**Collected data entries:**
-- Opening Marker --
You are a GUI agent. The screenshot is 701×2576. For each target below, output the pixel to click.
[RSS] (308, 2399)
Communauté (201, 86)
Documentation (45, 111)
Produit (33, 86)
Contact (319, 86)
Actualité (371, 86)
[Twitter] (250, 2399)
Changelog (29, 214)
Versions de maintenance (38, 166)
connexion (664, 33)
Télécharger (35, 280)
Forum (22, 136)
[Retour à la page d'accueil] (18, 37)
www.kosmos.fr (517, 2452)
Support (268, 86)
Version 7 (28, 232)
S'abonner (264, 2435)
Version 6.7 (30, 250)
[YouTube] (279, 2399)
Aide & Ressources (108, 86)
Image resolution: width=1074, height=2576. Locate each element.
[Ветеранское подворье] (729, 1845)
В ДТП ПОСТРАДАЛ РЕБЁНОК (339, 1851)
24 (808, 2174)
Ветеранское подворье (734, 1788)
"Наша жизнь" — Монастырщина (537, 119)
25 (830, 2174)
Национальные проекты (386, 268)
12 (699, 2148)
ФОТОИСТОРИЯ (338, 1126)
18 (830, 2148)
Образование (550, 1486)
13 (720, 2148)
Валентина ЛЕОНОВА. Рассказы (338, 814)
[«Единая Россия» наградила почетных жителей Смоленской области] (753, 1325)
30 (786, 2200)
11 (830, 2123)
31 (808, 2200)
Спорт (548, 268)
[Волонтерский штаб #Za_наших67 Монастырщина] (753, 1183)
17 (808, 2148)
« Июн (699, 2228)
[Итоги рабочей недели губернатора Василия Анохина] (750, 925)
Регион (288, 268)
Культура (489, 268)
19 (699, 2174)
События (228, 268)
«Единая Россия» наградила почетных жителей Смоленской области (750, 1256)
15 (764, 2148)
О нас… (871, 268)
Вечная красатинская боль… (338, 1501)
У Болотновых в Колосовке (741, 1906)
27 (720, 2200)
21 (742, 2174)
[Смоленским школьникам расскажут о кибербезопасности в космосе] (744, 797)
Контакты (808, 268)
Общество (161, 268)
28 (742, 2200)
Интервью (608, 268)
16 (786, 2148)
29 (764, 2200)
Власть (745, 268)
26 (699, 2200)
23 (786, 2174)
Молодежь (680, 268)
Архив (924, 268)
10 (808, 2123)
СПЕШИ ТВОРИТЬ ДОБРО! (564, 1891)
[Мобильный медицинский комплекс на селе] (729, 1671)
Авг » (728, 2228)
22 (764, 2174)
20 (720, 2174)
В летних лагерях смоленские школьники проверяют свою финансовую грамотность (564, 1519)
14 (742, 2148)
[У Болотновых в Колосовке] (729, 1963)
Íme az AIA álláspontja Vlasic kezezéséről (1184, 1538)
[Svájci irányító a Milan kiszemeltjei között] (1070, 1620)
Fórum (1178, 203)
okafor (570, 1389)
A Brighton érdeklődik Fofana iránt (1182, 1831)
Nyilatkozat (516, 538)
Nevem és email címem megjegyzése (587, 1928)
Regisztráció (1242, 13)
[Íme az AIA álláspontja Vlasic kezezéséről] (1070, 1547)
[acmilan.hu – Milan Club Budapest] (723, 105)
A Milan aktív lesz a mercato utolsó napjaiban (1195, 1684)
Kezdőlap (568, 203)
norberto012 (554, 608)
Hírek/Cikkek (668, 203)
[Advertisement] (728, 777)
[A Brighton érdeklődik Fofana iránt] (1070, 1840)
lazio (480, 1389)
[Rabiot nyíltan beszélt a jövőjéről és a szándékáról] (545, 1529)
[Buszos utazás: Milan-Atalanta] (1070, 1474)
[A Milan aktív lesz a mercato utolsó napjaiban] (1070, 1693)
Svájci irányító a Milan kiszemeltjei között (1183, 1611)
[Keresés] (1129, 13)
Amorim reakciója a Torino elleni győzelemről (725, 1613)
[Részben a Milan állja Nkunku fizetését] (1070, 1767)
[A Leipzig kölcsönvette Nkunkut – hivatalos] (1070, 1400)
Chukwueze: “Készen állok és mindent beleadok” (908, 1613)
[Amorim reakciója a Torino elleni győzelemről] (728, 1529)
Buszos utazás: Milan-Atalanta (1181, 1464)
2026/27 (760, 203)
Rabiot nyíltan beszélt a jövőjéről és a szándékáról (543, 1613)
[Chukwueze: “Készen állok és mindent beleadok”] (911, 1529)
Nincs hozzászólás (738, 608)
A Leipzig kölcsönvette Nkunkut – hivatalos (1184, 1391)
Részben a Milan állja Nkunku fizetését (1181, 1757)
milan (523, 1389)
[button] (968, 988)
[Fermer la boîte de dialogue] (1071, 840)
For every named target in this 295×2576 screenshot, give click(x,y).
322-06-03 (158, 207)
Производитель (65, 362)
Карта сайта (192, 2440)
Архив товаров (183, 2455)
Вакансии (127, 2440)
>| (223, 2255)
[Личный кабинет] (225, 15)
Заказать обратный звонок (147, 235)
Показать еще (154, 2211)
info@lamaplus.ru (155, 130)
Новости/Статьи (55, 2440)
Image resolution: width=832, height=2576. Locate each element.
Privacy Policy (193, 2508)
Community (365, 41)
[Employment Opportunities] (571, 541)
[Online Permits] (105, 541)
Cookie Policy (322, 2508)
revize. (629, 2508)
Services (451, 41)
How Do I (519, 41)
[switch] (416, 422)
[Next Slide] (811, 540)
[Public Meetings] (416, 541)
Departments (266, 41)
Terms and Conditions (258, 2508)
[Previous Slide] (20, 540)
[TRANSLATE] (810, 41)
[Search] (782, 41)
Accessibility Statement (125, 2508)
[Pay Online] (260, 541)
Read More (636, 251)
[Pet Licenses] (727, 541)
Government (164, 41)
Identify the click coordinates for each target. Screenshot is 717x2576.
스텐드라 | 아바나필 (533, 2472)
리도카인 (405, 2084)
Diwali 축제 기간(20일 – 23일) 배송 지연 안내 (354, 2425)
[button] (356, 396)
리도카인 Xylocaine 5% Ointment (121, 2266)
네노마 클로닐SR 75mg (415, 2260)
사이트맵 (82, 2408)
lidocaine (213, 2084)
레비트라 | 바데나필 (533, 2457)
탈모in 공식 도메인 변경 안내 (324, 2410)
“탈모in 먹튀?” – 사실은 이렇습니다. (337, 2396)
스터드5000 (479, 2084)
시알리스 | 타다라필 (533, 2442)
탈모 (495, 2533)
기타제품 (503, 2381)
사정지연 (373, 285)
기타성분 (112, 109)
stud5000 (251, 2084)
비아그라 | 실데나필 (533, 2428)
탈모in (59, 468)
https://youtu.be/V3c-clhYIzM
-- Closing Marker --
**What is required:**
Wherever the string "mindent" occurs in the entries, copy that whole line.

**Result:**
Chukwueze: “Készen állok és mindent beleadok” (908, 1613)
[Chukwueze: “Készen állok és mindent beleadok”] (911, 1529)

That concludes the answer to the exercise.